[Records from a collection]
....

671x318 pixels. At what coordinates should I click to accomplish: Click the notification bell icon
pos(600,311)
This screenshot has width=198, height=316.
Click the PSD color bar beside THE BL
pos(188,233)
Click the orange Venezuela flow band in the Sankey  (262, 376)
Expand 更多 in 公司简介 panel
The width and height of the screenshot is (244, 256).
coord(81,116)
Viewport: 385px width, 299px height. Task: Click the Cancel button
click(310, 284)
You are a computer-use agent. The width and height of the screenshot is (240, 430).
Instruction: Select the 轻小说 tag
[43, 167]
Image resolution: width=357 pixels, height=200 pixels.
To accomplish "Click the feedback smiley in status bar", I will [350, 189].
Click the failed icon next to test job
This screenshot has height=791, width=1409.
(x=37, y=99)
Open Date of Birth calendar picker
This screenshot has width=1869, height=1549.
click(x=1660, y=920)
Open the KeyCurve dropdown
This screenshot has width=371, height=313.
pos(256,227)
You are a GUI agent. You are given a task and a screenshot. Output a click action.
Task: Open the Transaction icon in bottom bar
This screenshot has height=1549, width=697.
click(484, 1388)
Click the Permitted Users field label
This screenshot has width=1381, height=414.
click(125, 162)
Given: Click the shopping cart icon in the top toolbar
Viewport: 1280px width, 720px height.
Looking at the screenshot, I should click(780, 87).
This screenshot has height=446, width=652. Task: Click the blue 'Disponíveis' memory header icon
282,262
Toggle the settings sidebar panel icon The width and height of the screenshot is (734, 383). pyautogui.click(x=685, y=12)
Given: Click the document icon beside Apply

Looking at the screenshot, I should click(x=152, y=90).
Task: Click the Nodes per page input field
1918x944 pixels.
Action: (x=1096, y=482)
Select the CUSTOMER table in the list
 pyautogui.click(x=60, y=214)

....

Rewrite the records above so that "calendar picker" reads "date picker", and leave every other part as it is.

671x318 pixels. At what coordinates should I click to accomplish: Click the notification bell icon
pos(600,311)
This screenshot has width=198, height=316.
Click the PSD color bar beside THE BL
pos(188,233)
Click the orange Venezuela flow band in the Sankey  (262, 376)
Expand 更多 in 公司简介 panel
The width and height of the screenshot is (244, 256).
coord(81,116)
Viewport: 385px width, 299px height. Task: Click the Cancel button
click(310, 284)
You are a computer-use agent. The width and height of the screenshot is (240, 430).
Instruction: Select the 轻小说 tag
[43, 167]
Image resolution: width=357 pixels, height=200 pixels.
To accomplish "Click the feedback smiley in status bar", I will [350, 189].
Click the failed icon next to test job
This screenshot has height=791, width=1409.
(x=37, y=99)
Open Date of Birth date picker
This screenshot has width=1869, height=1549.
click(x=1660, y=920)
Open the KeyCurve dropdown
This screenshot has width=371, height=313.
pos(256,227)
You are a GUI agent. You are given a task and a screenshot. Output a click action.
Task: Open the Transaction icon in bottom bar
This screenshot has height=1549, width=697.
click(484, 1388)
Click the Permitted Users field label
This screenshot has width=1381, height=414.
click(125, 162)
Given: Click the shopping cart icon in the top toolbar
Viewport: 1280px width, 720px height.
Looking at the screenshot, I should click(780, 87).
This screenshot has height=446, width=652. Task: Click the blue 'Disponíveis' memory header icon
282,262
Toggle the settings sidebar panel icon The width and height of the screenshot is (734, 383). pyautogui.click(x=685, y=12)
Given: Click the document icon beside Apply

Looking at the screenshot, I should click(x=152, y=90).
Task: Click the Nodes per page input field
1918x944 pixels.
Action: (x=1096, y=482)
Select the CUSTOMER table in the list
 pyautogui.click(x=60, y=214)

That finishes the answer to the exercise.